Pada bulan April 2006, beberapa teman dari Jakarta – diantaranya Soegeng Sarjadi, Sukardi Rinakit (SSS), Kristanto Hartadi (Sinar Harapan), Nico (Sinar Harapan), Sudaryanto (Pergerakan Kebangsaan) Jusuf Suroso (SSS) Yanto Sugiharto (wartawan) -- menemui saya di Kraton Kilen, Yogyakarta. Kedatangan mereka untuk mendiskusikan masa depan bangsa dan negara. Sebab jelang 10 tahun reformasi, arahnya makin tidak jelas. Dalam diskusi itu berkembang wacana politik masa depan, termasuk sosok pemimpin yang ideal, yang mampu menjawab tuntutan rakyat. Jawaban saya waktu itu, “ya mari kita lakukan bersama-sama”. Saya minta kepada teman-teman untuk mencermati situasi yang masih terus berkembang.

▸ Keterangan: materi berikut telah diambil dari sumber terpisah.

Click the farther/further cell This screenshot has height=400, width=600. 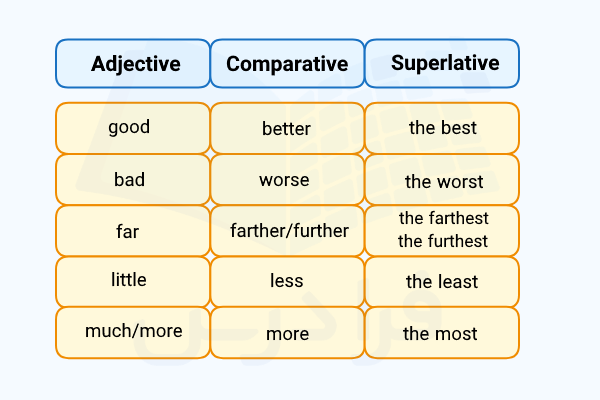point(287,231)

Suhu politik nasional terus berkembang dengan semakin dekatnya pelaksanaan pemilu 2009. Beberapa lembaga survey mulai melakukan jejak pendapat tentang sosok calon presiden, dan nama saya tercantum dalam polling tersebut. Namun hasil jejak pendapat lembaga survey itu cukup dinamis. Oleh karena itu ketika nama saya berada di urutan atas, saya tidak merasa besar kepala. Sebaliknya, ketika ada di urutan bawah saya tidak kecil hati. Dinamika jejak pendapat ini menarik perhatian banyak kalangan dan masyarakat. Dan dengan berjalannya waktu, aspirasi tadi terdengar oleh pihak-pihak lain. Beberapa teman dan komunitas masyarakat datang menemui saya dan mendorong saya agar bersedia menjadi calon presiden 2009. Intinya, saya didaulat untuk melakukan perubahan lewat kesediaan menjadi calon Presiden pada pemilu 2009 melalui apa yang mereka sebut dengan ‘Gerakan Pelangi Perubahan’.

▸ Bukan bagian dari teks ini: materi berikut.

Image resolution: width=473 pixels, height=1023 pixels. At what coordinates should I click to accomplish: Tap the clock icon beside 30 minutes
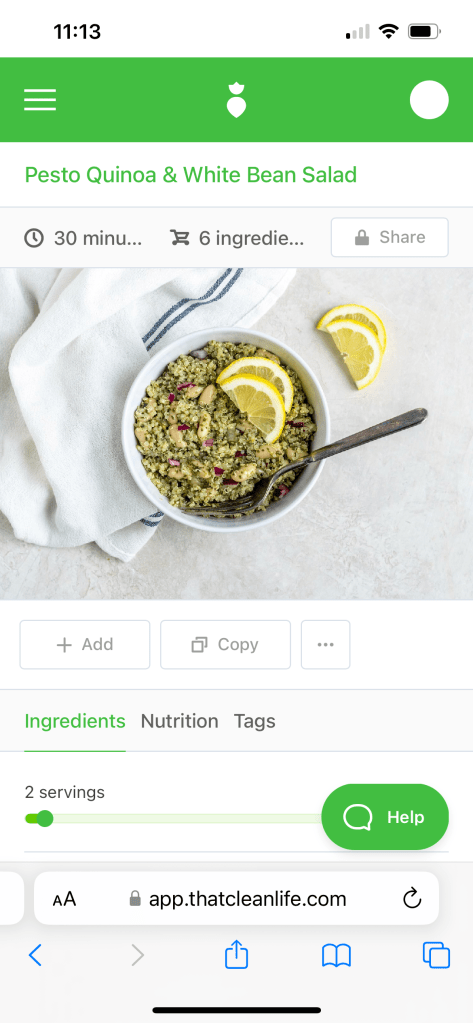(x=34, y=238)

Alasan mereka kurang lebih sama, reformasi baru dalam tataran membebaskan rakyat dari belenggu kekuasaan yang otoriter ke kehidupan yang demokratis. Rakyat bebas berbicara, berunjuk rasa sekedar menentang kenaikan harga. Namun, reformasi belum berhasil mengantarkan rakyat bebas berkreasi, ber-ekspreasi, berproduksi untuk memenuhi kebutuhan hidupnya. Dengan kata lain reformasi gagal mengantarkan rakyat hidup lebih sejahtera lahir batin. Bahkan, pemenuhan kebutuhan pokok rakyat mulai dari garam sampai pesawat terbang bergantung pada substitusi impor.

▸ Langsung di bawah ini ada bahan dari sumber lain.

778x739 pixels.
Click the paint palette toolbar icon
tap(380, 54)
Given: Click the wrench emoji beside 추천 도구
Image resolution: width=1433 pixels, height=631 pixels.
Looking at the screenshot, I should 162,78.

Dalam kapasitas saya sebagai Sultan Ngayogyakarta Hadiningrat, Gubernur/ Kepala Daerah DI Yogyakarta maupun pribadi saya ikut prihatin. Merasa ikut bertanggungjawab terhadap perkembangan terakhir pasca reformasi ini. Namun sesuai dengan konstitusi kedudukan saya sebagai Sultan tidak bisa berbuat banyak untuk membantu rakyat. Keberadaan Kesultanan Yogyakarta terbatas sebagai simbol budaya. Sebagai Gubernur DI Yogyakarta pada era otonomi Daerah Tingkat II, dan saat itu pula keistimewaan Yogyakarta mulai dipertanyakan. Sebagai pribadi bukan hanya prihatin dan berpangku tangan, saya ikut bertanggung jawab terhadap masa depan bangsa dan negara. Maka, ketika ada yang mendorong saya untuk maju menjadi Calon Presiden saya terima kasih. Yang jelas saya tidak berambisi pada kekuasaan apalagi harta. Sesuai dengan kedudukan saya selama ini, saya tidak butuh apa-apa lagi, baik materiil maupun immaterial. Maka, kalau saya harus berkiprah di kancah nasional semata-mata untuk mengabdikan sisa umur saya pada negara dan rakyat Indonesia, sesuai dengan pesan mendiang almarhum Hamengku Buwono IX.
Di tengah-tengah kehidupan masa kini yang cenderung pragmatis, Yogyakarta tidak terelakan dari serbuan gaya hidup seperti itu. Saya berusaha untuk tetap mempertahakan nilai-nilai budaya, serta usaha menjaga kelestarian lingkungan Yogyakarta. Sesuai dengan kultur budaya masyarakat kita yang paternalistik, saya dituntut memberikan keteladanan bagi segenap warga masyarakat. Satu hal yang tidak mudah untuk dilakukan adalah kebiasaan raja-raja dimasa lalu yang mempunyai lebih dari satu isteri. Dan sudah menjadi tradisi, manakala seorang raja tidak memiliki anak laki-laki sebagai calon pengganti, salah satu usaha yang dilakukan adalah dengan melakukan poligami. Tetapi saya berkeputusan untuk tidak melakukan itu. Mengapa ? Karena trah Kesultanan Yogyakarta bukan hanya saya, tetapi masih ada saudara saya yang lain.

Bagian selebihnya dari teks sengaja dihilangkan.